By LYNN HAMILTON
Attorney General Steve Carter came to Terre Haute Friday afternoon to speak in favor of an amendment to the Indiana Constitution which would ban same sex marriages.
The reason Carter sees this as a "significant public policy issue" is the recent litigation in Marion County. Three same-sex couples have recently challenged Indiana's law on the matter. These are couples from out of state that had been joined legally in another state and wanted their union to be recognized here.
The Attorney General's Office won the case in May 2003, when the lawsuit was dismissed by a Marion County Circuit Court. This decision was appealed and the Indiana Court of Appeals must decide on the matter. Carter says it would not surprise him if it goes next to the Indiana Supreme Court.
Carter feels that issues which affect the public, such as this one, should be changed in the legislature, not in the courts. He claims that it is not his intention to prevent people from living together or providing for one another. Nor does he wish to change their lifestyles.

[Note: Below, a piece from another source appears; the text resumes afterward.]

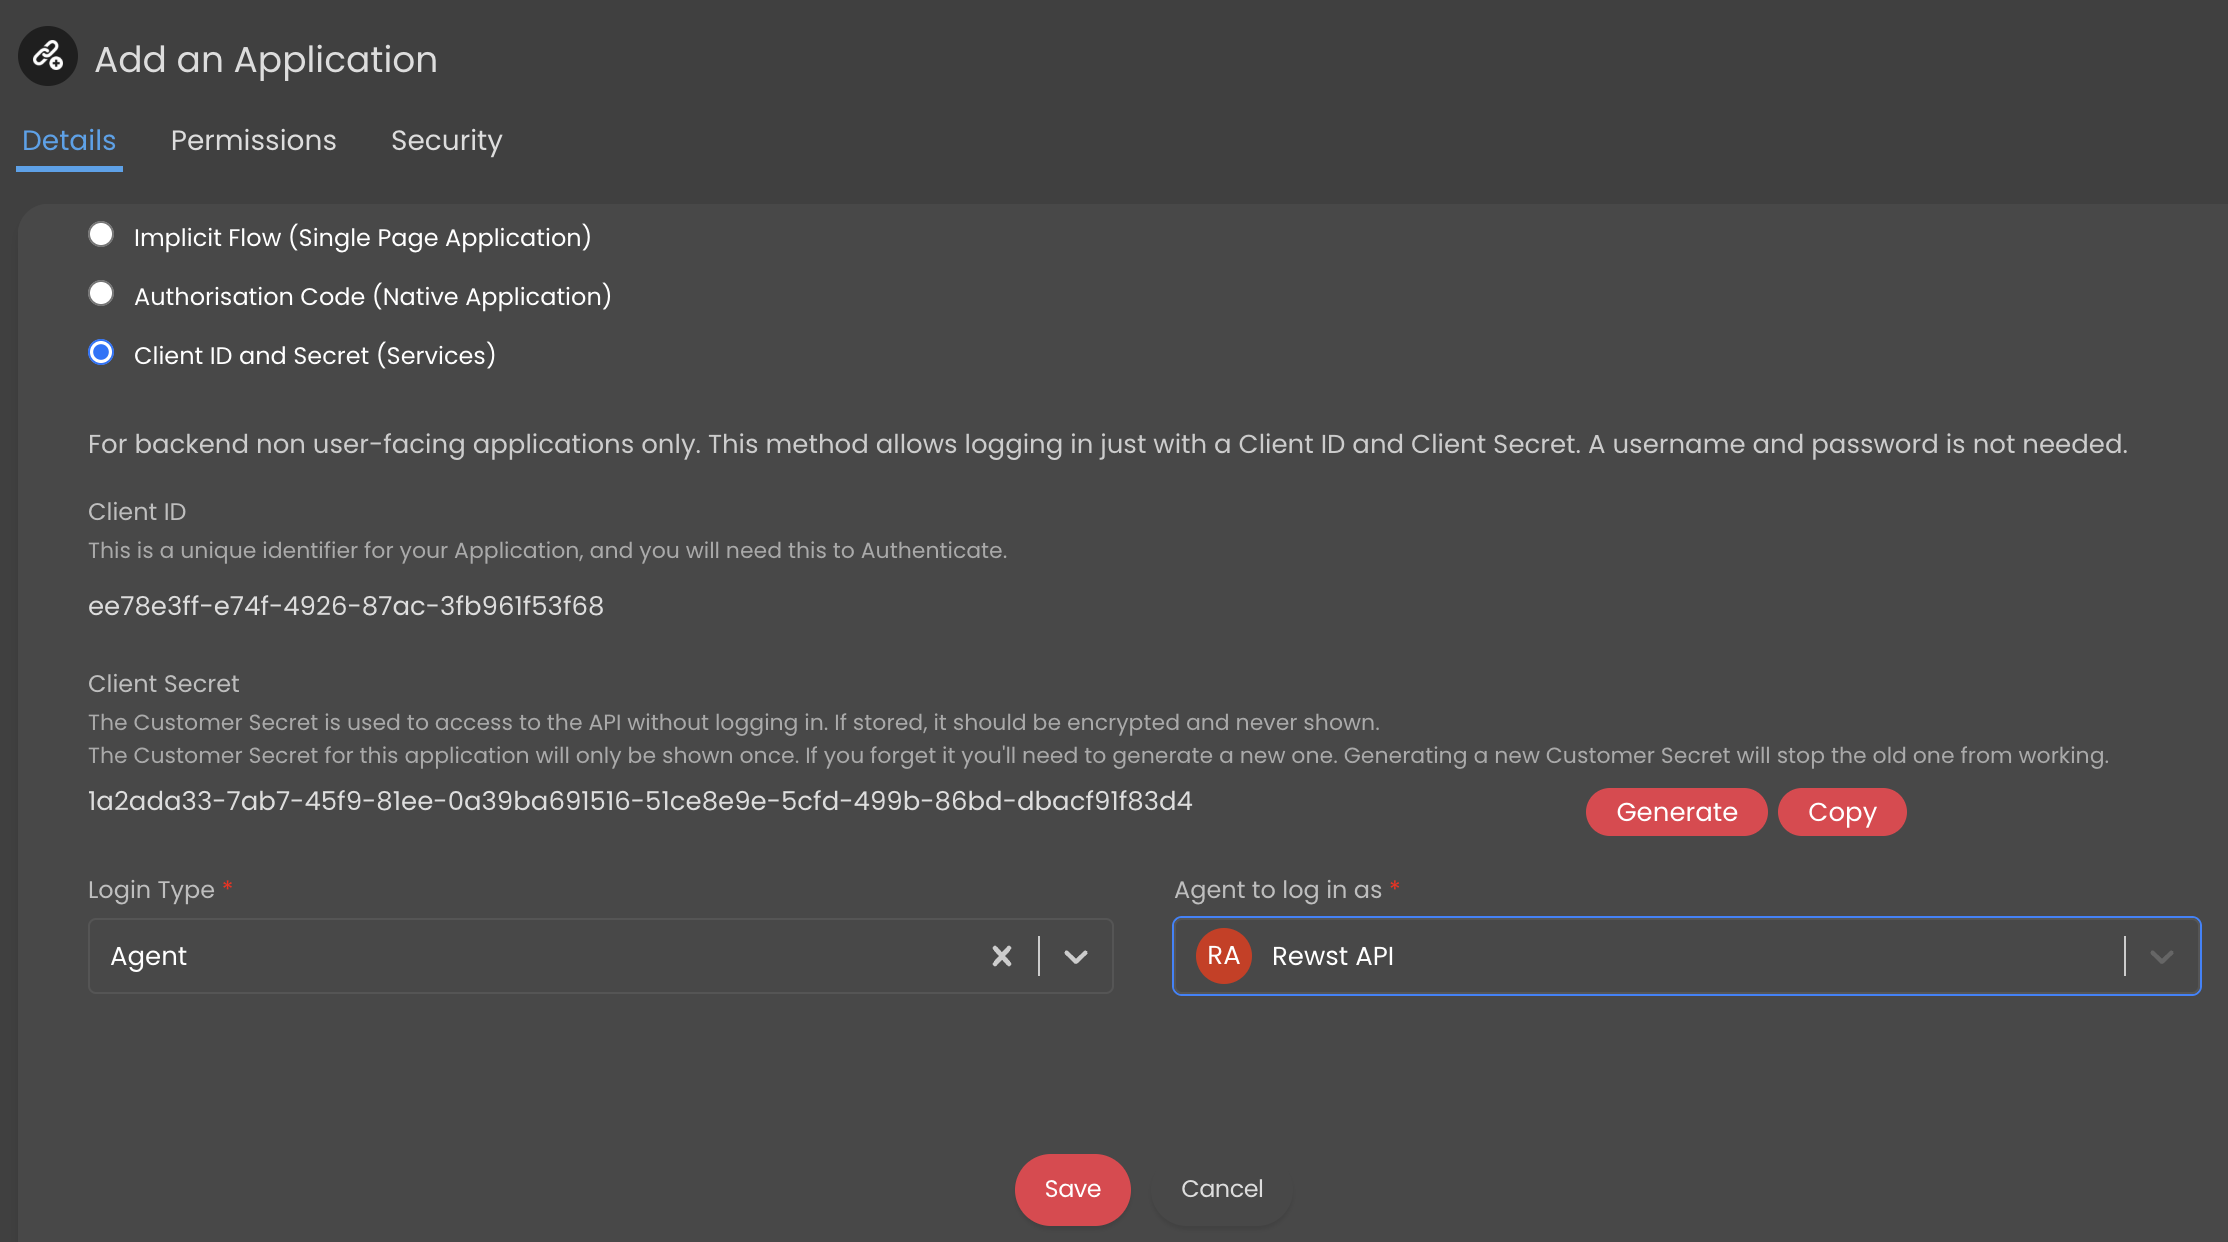Select Client ID and Secret radio option
The height and width of the screenshot is (1242, 2228).
(101, 353)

His interest is simply in "preserving traditions" and "protect traditional marriage," which he repeatedly defined as being between "one man and one woman." He went on to say that if the state decides to "break it down" and include same-sex marriages, it could open up debate to include more than two people in a union.According to Carter, same-sex couples and unmarried couples can sign contracts or name one another in their will and testament in order to care for each other. In addition, some companies provide insurance for their employees and their live-in partners.
He also added that same-sex couples have the option to adopt children or use special technology which allows one partner to become pregnant and give birth to a child. Carter does not wish to take away these rights, although he says the "traditional" family "most likely provides adequately for the next generation."